Dunkin' Brands: Donuts and Dollars

03/27/2015 8:00 am EST


Tyler Laundon

Editor, Cabot Small-Cap Confidential

In the 1950s, Bill Rosenberg opened his first restaurant, named Dunkin' Donuts. At about the same time, Burt Baskin and Irv Robbins were each starting a chain of ice cream shops, notes Tyler Laundon, editor of Top Stock Insights.

These three entrepreneurs joined forces and today Dunkin' Donuts and Baskin-Robbins are owned by the publicly-traded company, Dunkin' Brands (DNKN), arguably the most attractive name in the quick-serve restaurant space.

It is also very shareholder-friendly, which is why institutional investors closely guard their positions in the stock. It expects to buy back $700 million of shares this year (nearly 15% of the market cap) and the stock yields over 2%.

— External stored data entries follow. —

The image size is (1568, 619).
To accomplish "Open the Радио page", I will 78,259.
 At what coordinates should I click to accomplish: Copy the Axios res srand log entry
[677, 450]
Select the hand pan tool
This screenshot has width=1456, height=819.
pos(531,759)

The international opportunity is huge for Dunkin' Brands. The company's global footprint grew significantly in 2014, as the company opened 282 net new stores outside of the US.

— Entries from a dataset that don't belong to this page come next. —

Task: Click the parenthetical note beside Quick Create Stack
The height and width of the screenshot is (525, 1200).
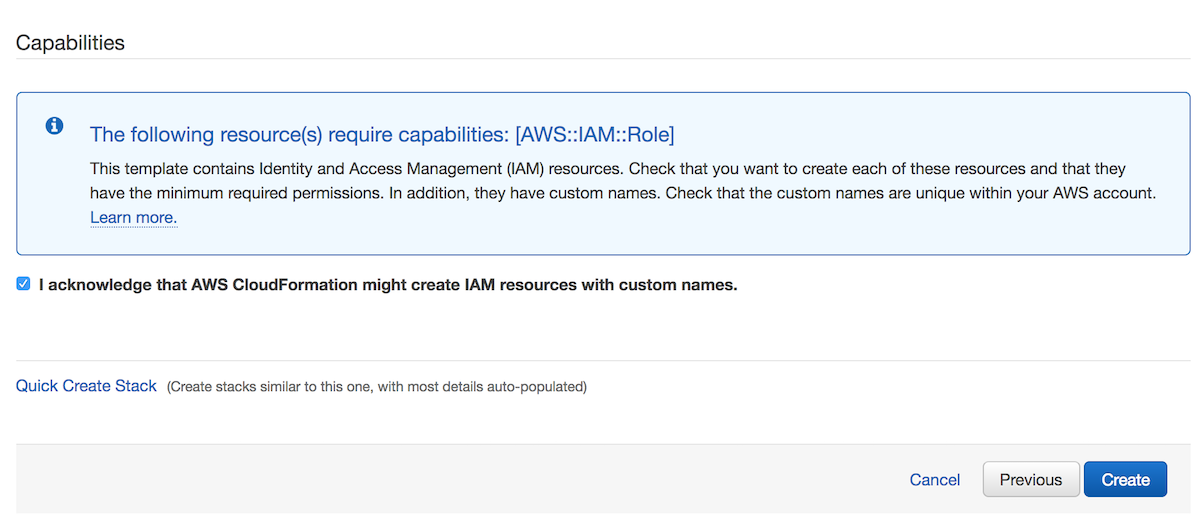Action: point(376,386)

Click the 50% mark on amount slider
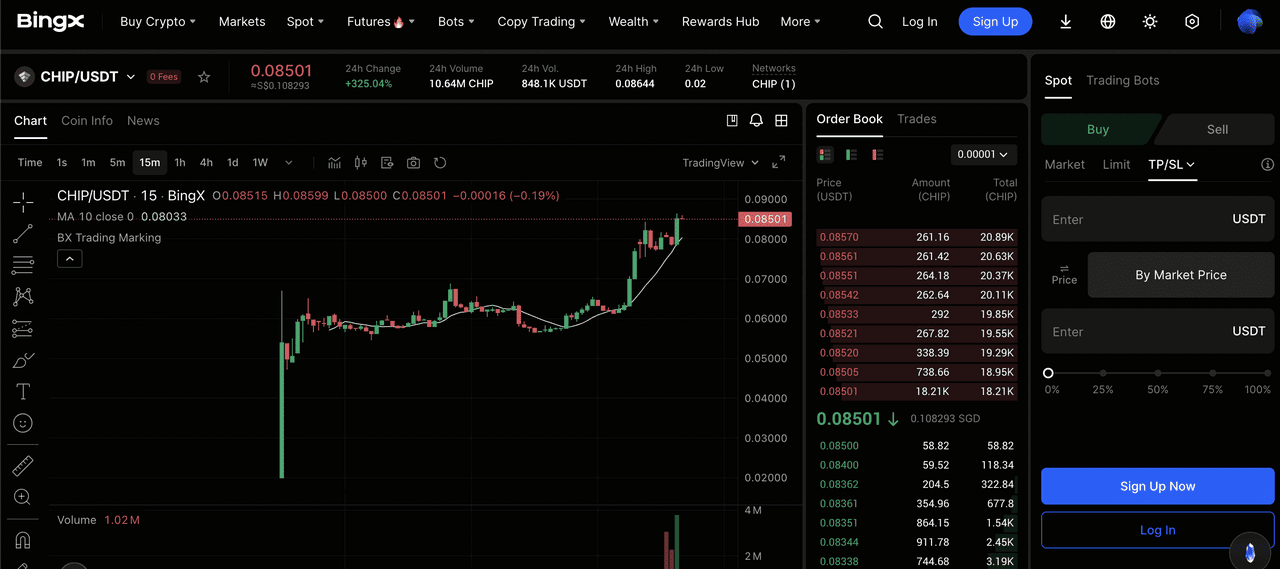click(x=1158, y=373)
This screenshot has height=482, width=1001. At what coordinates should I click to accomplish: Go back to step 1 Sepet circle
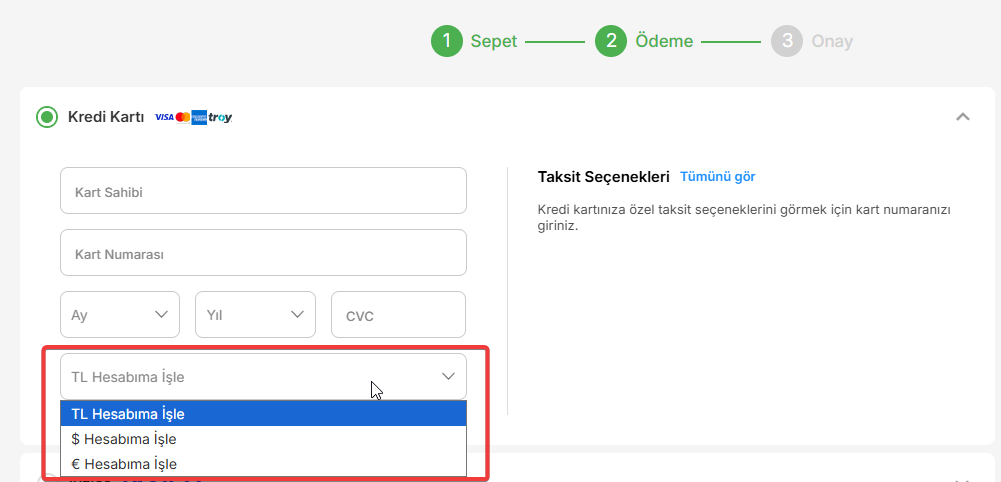pos(447,41)
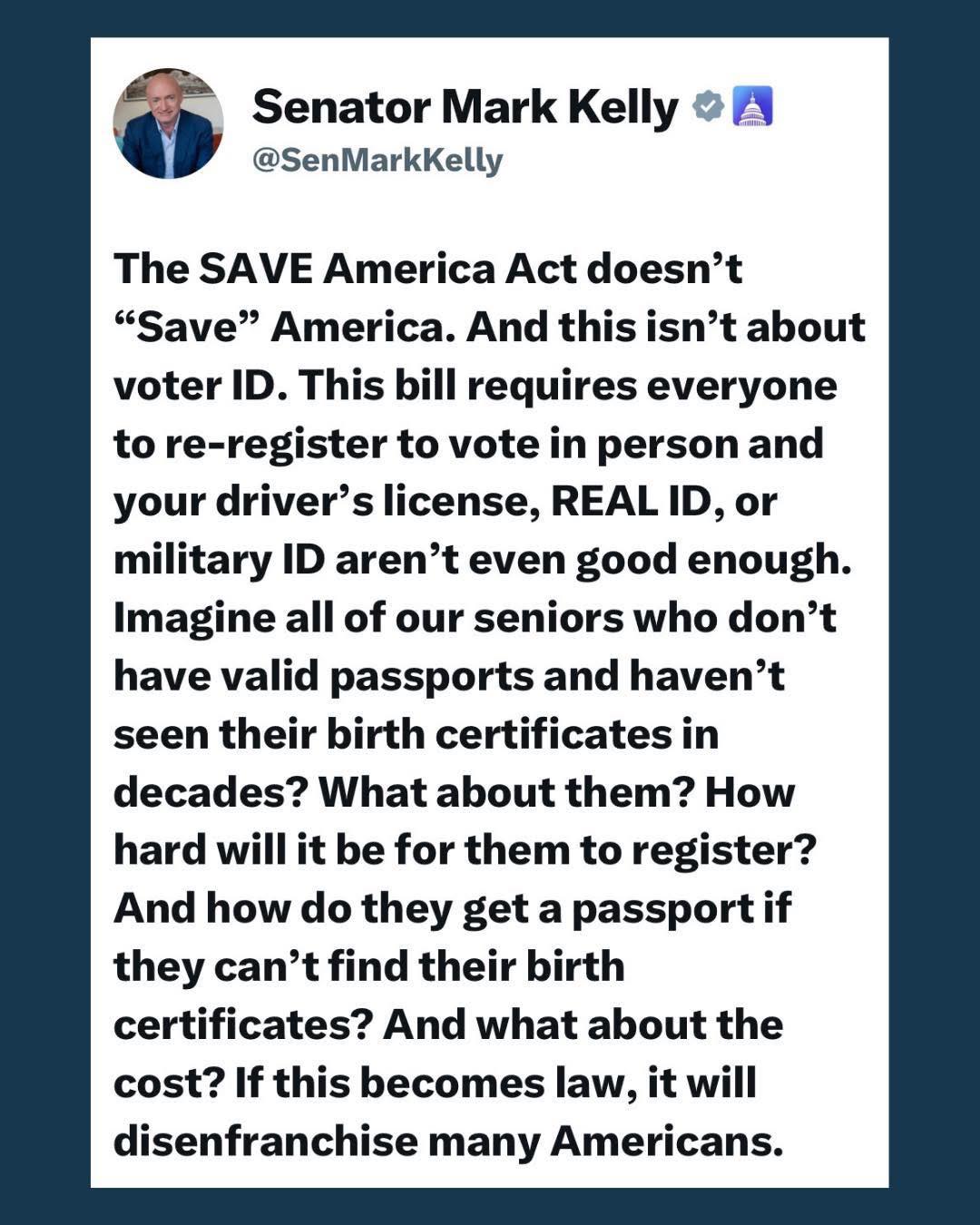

In addition, Dunkin' agreed with a franchisee to open over 1,400 stores in China within the next 20 years.

But it's the US market that I'm most excited about. Dunkin' Donuts is a well-known brand in the northeast, where there is one store for every 8,200 residents.

But move west and that store count drops quickly. In fact, once you get near the middle of the country, the restaurant is basically non-existent, with only one store for every 500,000 people.  

And it's going after that opportunity, with plans to double its US store count from 8,062 to over 17,000 within the next twenty years.
Meanwhile, virtually all of its restaurants are owned by franchisees. The company earns regular income from franchisees in the form of royalties, franchise fees, and rent.

The company's almost 100% reliance on franchisees will help advance its expansion plans as franchisees fund the majority of new restaurant development, as well as the majority of advertising costs.

At the moment, market expectations are relatively low. But if Dunkin' Donuts achieves its targets, the stock will have already moved higher. So this lull is an opportunity for patient investors to build a position in an excellent business.

This isn't a company that is going to have a sales explosion overnight, instead, it is a very steady and consistent grower that investors can buy and hold on to for the long-term. Dunkin' is, in my opinion, the best in the business.